Q: Fun question: How does your book contribute to making this world a better place?
Set in a backdrop of murder, mystery and betrayal, Spectra is a science fiction thriller that dares to attempt to bridge the gap between science and spirituality. My technical mind, trained in engineering, had me questioning whether there is actual science to support religious beliefs. After carrying out the research for Spectra I came to the conclusion that, yes, there is. When reading Spectra, it’s important to not lose sight of the fact that real science does support the existence of energy-based life as portrayed in the book, despite the fact that it’s never been discovered. Perhaps one day we will be able to scientifically prove the existence of a soul, and God, uniting all religions. For now, it gives me piece of mind to think that there is a little more than faith telling me that there is an ever-after.

Q: Finally, what message (if any) are you trying to get across with your book?

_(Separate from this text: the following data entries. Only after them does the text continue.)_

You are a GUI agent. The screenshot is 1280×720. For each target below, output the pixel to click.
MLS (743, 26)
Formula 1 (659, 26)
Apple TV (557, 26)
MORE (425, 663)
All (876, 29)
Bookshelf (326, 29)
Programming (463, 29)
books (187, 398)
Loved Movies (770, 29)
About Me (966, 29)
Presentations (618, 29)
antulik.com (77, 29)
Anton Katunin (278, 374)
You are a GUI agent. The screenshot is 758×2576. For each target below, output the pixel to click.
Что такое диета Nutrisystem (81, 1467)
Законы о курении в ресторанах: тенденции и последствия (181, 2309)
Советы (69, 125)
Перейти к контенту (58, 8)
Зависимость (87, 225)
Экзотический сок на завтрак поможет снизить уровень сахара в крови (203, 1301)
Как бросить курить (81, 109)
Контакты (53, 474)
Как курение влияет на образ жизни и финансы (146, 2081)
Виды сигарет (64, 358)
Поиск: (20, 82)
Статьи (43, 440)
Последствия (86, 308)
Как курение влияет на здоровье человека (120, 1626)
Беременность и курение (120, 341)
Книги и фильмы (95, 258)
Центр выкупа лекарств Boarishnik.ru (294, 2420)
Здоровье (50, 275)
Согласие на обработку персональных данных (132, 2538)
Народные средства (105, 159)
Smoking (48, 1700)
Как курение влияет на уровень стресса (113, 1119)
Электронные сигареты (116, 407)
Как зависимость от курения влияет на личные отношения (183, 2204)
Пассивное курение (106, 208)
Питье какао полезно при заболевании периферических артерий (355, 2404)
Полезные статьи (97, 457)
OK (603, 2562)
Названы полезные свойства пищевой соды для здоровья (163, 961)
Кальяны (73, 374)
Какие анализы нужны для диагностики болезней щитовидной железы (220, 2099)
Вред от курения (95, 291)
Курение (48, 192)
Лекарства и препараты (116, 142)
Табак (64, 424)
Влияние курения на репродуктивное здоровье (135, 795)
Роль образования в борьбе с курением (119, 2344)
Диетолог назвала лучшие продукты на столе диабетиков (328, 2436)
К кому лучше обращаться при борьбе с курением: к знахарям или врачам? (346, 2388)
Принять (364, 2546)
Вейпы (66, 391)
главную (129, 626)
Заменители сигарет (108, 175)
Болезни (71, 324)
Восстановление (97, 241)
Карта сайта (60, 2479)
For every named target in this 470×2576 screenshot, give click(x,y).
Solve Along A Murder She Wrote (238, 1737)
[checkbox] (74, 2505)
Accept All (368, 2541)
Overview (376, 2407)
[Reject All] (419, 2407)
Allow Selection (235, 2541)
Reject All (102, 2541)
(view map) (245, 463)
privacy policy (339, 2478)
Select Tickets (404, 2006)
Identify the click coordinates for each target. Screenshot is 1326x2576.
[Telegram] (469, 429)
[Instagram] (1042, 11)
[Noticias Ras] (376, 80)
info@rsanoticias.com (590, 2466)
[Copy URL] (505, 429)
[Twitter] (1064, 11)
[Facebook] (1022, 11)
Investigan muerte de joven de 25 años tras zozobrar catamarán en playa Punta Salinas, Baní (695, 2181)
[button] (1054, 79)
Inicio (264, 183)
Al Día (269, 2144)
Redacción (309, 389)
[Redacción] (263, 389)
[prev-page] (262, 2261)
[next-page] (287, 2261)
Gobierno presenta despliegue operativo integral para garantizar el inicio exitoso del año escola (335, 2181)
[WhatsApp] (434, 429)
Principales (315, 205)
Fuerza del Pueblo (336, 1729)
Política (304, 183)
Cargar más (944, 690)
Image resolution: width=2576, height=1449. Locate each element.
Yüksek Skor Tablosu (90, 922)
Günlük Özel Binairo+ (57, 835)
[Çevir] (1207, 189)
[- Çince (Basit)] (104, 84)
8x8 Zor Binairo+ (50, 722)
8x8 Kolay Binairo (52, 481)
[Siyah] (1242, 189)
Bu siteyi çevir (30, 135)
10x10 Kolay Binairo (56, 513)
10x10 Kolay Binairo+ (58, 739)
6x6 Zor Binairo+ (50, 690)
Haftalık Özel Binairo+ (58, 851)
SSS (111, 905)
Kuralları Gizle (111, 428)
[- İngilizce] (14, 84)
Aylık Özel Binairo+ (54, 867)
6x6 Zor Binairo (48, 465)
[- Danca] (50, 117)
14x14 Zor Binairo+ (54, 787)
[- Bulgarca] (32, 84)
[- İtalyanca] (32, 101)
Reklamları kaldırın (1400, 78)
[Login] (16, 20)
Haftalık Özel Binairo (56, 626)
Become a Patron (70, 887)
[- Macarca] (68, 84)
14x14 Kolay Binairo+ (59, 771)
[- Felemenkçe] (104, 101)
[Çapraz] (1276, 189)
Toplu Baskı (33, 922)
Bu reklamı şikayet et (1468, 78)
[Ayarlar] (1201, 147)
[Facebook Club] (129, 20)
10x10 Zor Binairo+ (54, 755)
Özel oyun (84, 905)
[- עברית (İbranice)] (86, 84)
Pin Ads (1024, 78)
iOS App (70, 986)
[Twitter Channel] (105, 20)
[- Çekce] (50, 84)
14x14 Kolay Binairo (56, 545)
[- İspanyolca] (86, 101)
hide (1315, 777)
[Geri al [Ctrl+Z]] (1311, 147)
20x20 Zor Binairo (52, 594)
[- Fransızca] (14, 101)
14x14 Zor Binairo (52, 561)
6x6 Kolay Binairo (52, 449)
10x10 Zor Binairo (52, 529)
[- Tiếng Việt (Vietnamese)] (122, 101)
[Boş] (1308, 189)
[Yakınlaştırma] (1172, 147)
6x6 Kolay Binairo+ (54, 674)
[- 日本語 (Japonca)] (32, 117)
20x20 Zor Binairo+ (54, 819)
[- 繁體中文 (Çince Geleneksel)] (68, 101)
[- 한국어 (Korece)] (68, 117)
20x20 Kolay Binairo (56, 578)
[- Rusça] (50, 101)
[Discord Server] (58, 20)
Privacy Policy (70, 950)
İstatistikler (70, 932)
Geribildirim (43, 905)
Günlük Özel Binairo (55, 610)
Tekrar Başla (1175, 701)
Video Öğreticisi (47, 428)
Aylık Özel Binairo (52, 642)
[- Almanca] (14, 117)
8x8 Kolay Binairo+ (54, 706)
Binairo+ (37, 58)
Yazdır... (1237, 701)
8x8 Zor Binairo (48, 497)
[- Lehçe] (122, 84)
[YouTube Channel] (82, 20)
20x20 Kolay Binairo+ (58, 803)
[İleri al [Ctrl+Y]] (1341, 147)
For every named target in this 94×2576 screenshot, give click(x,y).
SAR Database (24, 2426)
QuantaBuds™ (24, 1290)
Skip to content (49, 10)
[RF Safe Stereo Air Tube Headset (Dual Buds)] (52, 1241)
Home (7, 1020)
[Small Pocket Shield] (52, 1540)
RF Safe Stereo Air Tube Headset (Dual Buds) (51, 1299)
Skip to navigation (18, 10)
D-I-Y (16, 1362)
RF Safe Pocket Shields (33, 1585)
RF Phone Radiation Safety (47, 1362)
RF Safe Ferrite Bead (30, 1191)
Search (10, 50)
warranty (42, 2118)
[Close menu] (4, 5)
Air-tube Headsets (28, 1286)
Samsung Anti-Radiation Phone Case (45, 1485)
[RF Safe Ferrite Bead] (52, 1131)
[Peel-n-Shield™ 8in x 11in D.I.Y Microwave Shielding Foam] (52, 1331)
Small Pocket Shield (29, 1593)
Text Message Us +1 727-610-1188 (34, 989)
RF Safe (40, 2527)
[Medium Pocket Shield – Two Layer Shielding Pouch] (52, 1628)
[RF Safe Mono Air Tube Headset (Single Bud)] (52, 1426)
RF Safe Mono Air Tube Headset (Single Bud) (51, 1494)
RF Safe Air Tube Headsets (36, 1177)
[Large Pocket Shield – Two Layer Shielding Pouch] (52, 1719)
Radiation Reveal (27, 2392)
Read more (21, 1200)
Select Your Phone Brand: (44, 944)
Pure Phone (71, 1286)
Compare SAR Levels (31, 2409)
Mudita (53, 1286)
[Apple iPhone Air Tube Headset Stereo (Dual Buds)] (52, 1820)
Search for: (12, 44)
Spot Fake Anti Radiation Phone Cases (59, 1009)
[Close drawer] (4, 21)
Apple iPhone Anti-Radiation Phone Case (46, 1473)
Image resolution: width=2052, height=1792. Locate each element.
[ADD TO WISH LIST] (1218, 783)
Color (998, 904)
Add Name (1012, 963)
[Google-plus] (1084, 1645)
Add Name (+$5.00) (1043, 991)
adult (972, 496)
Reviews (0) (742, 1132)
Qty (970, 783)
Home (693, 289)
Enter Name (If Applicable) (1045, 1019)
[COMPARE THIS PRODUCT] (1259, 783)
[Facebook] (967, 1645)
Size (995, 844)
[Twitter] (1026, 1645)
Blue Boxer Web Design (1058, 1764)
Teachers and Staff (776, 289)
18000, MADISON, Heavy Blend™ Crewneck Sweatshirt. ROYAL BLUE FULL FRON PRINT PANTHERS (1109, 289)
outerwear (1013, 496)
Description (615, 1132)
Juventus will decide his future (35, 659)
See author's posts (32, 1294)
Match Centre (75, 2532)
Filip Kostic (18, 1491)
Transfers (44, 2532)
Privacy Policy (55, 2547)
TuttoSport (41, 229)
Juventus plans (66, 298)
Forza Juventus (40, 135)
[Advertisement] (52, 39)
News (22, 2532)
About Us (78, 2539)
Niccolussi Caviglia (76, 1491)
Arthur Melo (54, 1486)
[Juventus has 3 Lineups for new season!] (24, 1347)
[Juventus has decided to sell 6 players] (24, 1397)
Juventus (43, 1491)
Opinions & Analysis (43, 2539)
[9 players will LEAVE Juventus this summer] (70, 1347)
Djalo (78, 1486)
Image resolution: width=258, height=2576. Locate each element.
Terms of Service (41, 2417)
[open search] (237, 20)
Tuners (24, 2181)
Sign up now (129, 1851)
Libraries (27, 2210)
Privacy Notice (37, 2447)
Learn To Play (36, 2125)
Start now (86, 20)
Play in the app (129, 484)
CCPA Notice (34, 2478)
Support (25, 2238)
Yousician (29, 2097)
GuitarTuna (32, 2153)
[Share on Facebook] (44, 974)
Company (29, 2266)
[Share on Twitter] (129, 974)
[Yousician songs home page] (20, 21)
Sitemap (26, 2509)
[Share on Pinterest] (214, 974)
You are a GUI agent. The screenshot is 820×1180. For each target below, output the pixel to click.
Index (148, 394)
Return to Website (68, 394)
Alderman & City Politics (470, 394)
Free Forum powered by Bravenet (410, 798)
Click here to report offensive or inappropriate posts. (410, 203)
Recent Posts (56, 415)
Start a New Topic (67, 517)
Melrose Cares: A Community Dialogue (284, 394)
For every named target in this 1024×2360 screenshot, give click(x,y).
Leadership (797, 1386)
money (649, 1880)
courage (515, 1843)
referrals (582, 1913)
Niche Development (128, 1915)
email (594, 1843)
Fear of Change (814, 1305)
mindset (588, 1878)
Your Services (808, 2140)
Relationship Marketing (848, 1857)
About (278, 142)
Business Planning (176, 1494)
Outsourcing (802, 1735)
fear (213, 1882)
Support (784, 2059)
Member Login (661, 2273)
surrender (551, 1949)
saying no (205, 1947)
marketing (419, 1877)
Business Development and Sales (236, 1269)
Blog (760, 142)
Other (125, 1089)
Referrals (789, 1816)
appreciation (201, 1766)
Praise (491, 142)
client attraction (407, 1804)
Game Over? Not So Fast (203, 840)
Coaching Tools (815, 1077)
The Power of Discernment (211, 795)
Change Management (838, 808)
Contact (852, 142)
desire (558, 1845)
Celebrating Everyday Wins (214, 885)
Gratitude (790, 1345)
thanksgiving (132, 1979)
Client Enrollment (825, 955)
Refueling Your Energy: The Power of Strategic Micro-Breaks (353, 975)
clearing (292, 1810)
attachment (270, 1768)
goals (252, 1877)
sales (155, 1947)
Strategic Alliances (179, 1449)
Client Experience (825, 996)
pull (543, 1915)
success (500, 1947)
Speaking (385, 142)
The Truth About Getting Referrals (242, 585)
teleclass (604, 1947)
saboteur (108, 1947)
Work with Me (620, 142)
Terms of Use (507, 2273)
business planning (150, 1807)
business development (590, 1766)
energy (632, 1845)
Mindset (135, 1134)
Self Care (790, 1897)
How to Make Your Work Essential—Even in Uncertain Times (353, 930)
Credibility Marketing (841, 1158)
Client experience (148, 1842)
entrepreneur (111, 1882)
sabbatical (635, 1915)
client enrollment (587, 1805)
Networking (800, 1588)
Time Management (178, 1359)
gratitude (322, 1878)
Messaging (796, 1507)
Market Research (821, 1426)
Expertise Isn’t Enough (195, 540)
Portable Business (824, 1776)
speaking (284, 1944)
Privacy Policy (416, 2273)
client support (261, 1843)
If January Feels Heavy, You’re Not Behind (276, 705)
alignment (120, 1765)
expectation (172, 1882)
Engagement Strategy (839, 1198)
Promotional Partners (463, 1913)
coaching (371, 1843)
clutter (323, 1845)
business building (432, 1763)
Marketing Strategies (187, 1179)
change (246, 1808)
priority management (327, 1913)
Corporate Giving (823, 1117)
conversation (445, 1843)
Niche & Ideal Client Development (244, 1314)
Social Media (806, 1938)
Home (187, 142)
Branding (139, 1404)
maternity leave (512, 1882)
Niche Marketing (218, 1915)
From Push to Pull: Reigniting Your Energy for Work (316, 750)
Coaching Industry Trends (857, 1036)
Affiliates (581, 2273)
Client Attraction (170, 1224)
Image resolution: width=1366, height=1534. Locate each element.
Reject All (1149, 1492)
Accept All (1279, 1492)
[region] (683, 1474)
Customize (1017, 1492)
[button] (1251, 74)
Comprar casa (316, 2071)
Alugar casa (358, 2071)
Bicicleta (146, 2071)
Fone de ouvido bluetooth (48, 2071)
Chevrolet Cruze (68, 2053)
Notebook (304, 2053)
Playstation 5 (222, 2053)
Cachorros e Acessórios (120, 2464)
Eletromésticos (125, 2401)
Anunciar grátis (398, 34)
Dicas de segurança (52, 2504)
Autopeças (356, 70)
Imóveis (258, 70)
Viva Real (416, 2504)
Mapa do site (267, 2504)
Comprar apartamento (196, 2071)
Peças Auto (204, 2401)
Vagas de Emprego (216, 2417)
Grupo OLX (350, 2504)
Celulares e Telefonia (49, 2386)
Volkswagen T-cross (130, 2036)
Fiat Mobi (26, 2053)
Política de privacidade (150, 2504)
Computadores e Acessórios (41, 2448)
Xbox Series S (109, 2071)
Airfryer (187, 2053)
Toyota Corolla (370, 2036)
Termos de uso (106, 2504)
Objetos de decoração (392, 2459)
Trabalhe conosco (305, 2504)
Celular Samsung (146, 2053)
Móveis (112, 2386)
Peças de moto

In Spectra, one man’s life crumbles as he struggles to stop the genocide of newly discovered energy-based life forms so unique they cause humans to acquire extraordinary intelligence for a brief period following exposure to them. Flirting with genius is too intoxicating for the chief antagonist in the story, and he decides to exploit the power of the entities with little regard for the fact that he’s killing them in the process. Spectra explores the fact that human greed doesn’t necessarily come with a dollar sign, but can be manifested as something entirely different. In this case, power and control come with extreme intellect.

Q: Thank you again for this interview!  Do you have any final words?

My father passed away in 2008 after suffering with Alzheimer’s disease. Spectra is dedicated to my father and in his memory half the ebook royalties are being donated to Alzheimer’s research.